As you have no doubt heard, the NFL is pushing hard for an 18-game schedule once it meets with players in the off-season to decide the terms of the new collective bargaining agreement.
It’s no secret that football is a violent sport, and that it’s risen to the pinnacle of our nation’s entertainment because it pits tough men hitting other tough men.
“Football is a safe game” is the last idea that comes to a mother’s mind when her son tells her he thinks he could make for a good quarterback.
Now that that’s been established, the question remains: How does the NFL demand that its players battle twice more each season, especially when it claims to be concerned with the safety of those same players?
League commissioner Roger Goodell is trying to sell this idea to his players, but its not being helped by the fact that he’s preaching safety at all times.

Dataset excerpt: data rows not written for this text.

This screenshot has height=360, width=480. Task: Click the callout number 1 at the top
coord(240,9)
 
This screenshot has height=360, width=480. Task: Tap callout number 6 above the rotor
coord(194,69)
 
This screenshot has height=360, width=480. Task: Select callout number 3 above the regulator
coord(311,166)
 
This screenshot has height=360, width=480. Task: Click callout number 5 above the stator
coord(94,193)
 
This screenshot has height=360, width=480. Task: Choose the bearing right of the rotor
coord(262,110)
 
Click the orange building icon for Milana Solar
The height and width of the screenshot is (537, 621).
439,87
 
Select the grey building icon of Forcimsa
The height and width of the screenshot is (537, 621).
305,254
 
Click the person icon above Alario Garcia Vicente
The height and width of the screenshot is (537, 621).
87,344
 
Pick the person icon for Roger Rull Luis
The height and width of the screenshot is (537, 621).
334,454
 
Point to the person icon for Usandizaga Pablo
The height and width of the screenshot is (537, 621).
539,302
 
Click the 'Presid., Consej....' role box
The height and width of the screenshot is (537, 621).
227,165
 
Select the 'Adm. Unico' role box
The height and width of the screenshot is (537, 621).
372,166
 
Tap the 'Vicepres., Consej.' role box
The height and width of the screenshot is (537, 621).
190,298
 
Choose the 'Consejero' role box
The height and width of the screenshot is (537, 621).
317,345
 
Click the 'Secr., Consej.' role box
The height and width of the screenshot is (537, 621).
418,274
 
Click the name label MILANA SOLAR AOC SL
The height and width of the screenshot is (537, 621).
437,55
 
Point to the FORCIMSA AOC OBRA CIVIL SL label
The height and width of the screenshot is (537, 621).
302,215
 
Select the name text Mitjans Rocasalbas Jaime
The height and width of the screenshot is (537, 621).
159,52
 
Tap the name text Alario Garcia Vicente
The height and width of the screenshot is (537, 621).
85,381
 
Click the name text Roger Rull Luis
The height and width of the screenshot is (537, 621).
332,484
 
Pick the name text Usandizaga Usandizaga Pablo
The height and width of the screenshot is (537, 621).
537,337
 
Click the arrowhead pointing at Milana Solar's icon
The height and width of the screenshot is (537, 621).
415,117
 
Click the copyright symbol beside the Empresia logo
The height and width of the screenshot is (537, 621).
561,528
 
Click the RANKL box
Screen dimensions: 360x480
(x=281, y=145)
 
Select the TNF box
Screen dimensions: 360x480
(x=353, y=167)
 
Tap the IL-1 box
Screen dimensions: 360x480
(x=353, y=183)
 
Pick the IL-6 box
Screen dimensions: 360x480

If, under Goodell’s scenario, a team were to play a full season and make it to the Super Bowl, it could play as many as 22 games in a single season. 22 games! It doesn’t seem much more than the current 20, but in the NFL a lot can happen in a seemingly measly two extra games.
This all comes in the midst of his rule changes, and nobody is quite sure of how they work. Players are playing confused and referees are officiating confused.
It’s just more evidence to the fact that Goodell needs to sit down and reorganize his priorities. If he’s going to sell an 18-game schedule, he can’t stand lecture from a transparent pulpit.
He needs to evoke trust from the players who earn the attention and bring in the money. If they don’t trust him, they won’t buy from him.